● Task instructions:
I would like every line of the records below that contains the word "Open" copied.

(Stored data entries)
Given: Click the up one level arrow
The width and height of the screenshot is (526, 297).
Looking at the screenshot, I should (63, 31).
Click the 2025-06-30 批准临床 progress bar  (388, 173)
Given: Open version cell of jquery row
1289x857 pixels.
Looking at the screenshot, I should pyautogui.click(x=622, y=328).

---

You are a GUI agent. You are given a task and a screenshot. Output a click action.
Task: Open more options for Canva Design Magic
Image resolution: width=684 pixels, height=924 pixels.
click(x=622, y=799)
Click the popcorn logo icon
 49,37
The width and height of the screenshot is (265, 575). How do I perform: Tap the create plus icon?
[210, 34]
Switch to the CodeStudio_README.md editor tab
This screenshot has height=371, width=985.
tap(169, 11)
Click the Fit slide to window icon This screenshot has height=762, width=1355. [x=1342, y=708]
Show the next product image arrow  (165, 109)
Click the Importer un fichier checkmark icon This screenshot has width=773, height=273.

● Answer below:
Given: Open version cell of jquery row
Task: Open more options for Canva Design Magic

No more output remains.